NUEVO CARRIL BICI

Así es el recorrido en bici del nuevo carril de Isabel la Católica: paradas en pasos de peatones y desniveles
La nueva vía ciclista provoca que el ciclista deba poner mayor atención al peatón, con un paso de cebra cada 55 metros
Un sol abrasador que invitaba a ser una más entre las pieles tumbadas sobre las arenas de las Moreras. Pero no era día de playa y sí de pedales. No de los botes típicos para surcar riachuelos, sino de bicicleta para circular el nuevo carril bici de Isabel la Católica. Sin mallas, pero con el ímpetu de un ciclista corriente, un servidor puso las ruedas sobre el recién estrenado asfalto de color verde como primera toma de contacto. Y el examen tiene sus puntos positivos y negativos.
No se esperaba una masa de ciclistas invadiendo el nuevo trazado, pero la realidad de las primeras horas de la inaugurada vía ciclista se definieron por la soledad. Porque si no faltaron los ciclistas y usuarios de patinete en el discurrir de todo el paseo de Isabel la Católica, la mayoría siguieron utilizando el antiguo trazado, aprovechando los últimos instantes de su futura desaparición.
Valladolid
El nuevo carril bici de Isabel la Católica rinde homenaje a la ciclista Estela Domínguez
José Javier Álamo
Sin esos ‘obstáculos’, el trayecto no se despega de la atención a posibles imprevistos, especialmente desde el punto de vista peatonal. Y es que el nuevo carril, al discurrir por mitad de La Rosaleda y Las Moreras, conlleva que de un momento a otro se te pueda cruzar algún viandante. De ahí que el trazado ciclista esté repleto de pasos de cebra, que alcanza la veintena a lo largo de más de un kilómetro. Algunos con relativa separación, lo que permite el transcurso continuo durante varios minutos, especialmente desde el puente Mayor. Y otros, con apenas cinco metros de distancia, como los que discurren a partir del cruce con la plaza del Poniente o en el restaurante Los Álamos, uno de ellos ahora mismo prescindible al estar ubicado en la entrada del local que actualmente está inutilizado.
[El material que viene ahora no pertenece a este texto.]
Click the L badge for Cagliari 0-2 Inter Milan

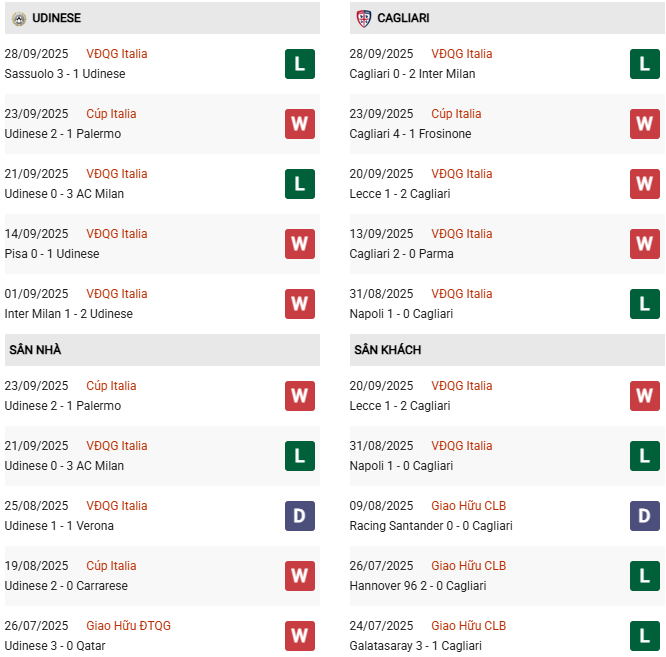coord(644,64)
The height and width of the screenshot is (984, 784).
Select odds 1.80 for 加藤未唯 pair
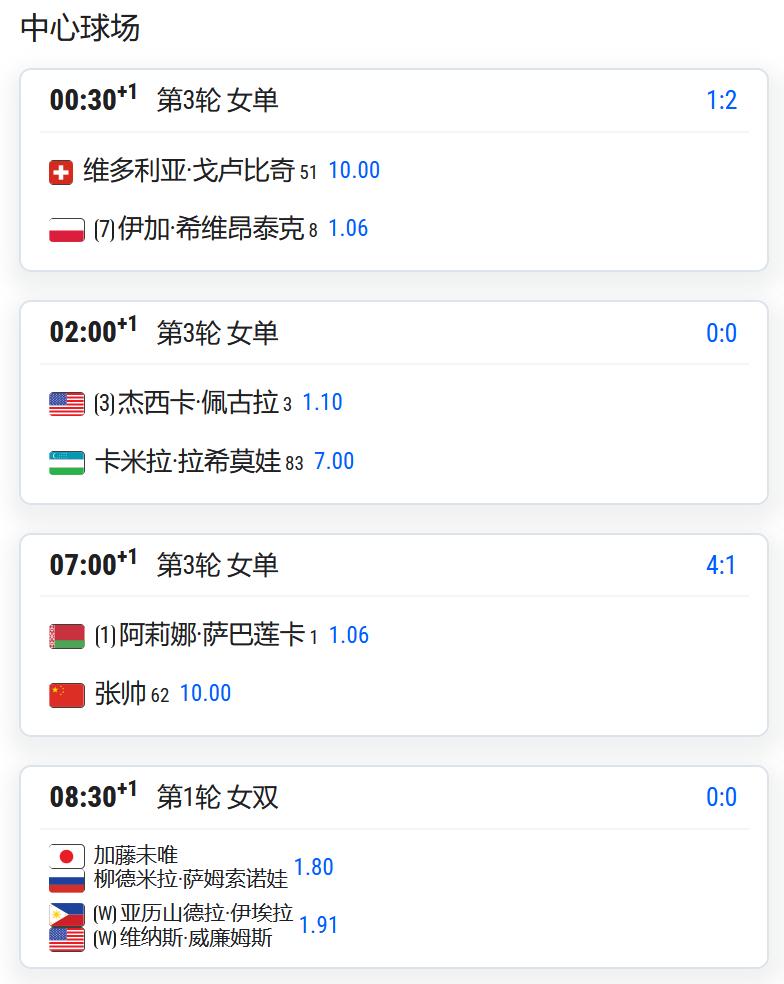313,867

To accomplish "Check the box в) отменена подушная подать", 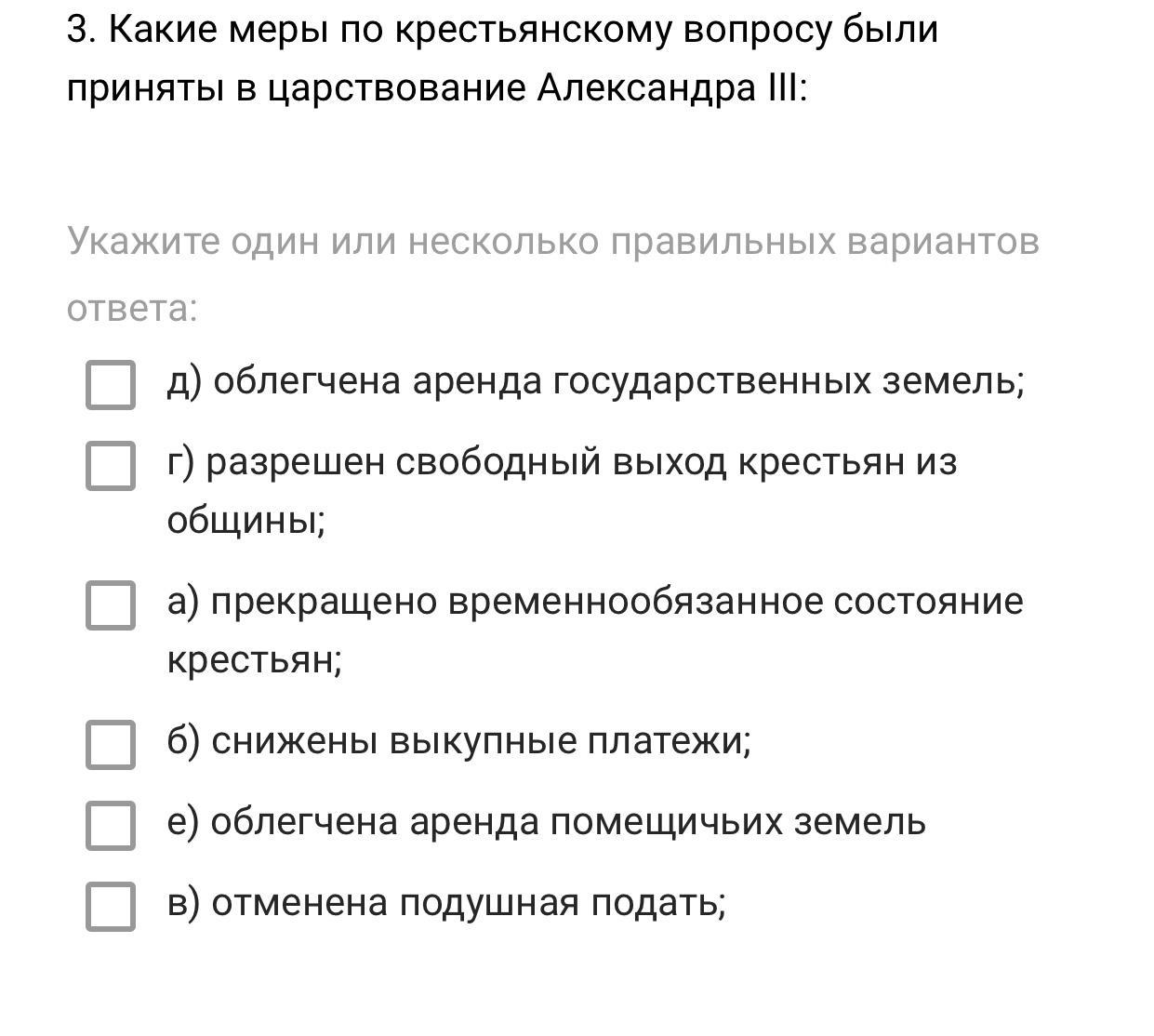I will click(111, 905).
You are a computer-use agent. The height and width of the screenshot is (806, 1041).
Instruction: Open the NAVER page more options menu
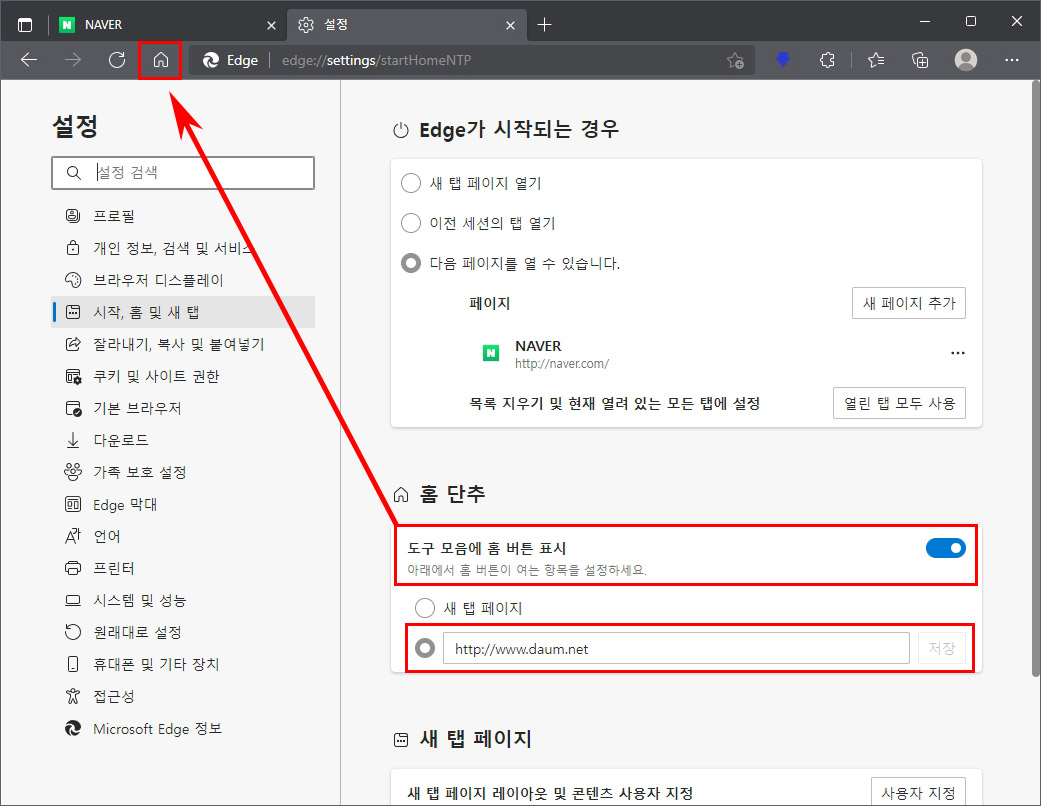pyautogui.click(x=958, y=352)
En una radiografía de la vía ciclista, cada paso de cebra está pintado cuando hay unas escaleras de acceso a los diferentes servicios que se encuentran Las Moreras. Escaleras para entrar al parque, paso de cebra; escaleras para bajar a la playa, paso de cebra; escaleras para bajar al parking, paso de cebra. Y si ya se está ojo avizor con plena luz del día, los riesgos se pueden concentrar a la noche, con zonas menos iluminadas.
Ese contacto casi directo con el peatón es la diferencia con el anterior trazado, el cual discurría más próximo por los vehículos que circulaban por el paseo Isabel la Católica. Diferentes perspectivas, pero misma precaución.
Y otra diferencia sería los diferentes desniveles que en bajada provocan que se alcance mayor velocidad de la adecuada ante el posible encuentro con peatones. Un hecho que ocurre en la zona comprendida desde el inicio del trazado desde el puente de Isabel la Católica hasta la puerta de entrada al parque de Las Moreras.
A mayor o menor ritmo, uno de los puntos a tener en cuenta es la suavidad del trayecto en gran parte del recorrido salvo cuando una alcantarilla aparece en el camino. Aunque no son muchas, entre cuatro o cinco, su encuentro provoca que exista algún 'mini' bache que pueden llegar a ser un riesgo para el ciclista.
Nuevos y diferentes cambios que, si hay que sacar una conclusión, dan la sensación que el ciclista debe prestar mucha más atención a su circulación que con el anterior trazado.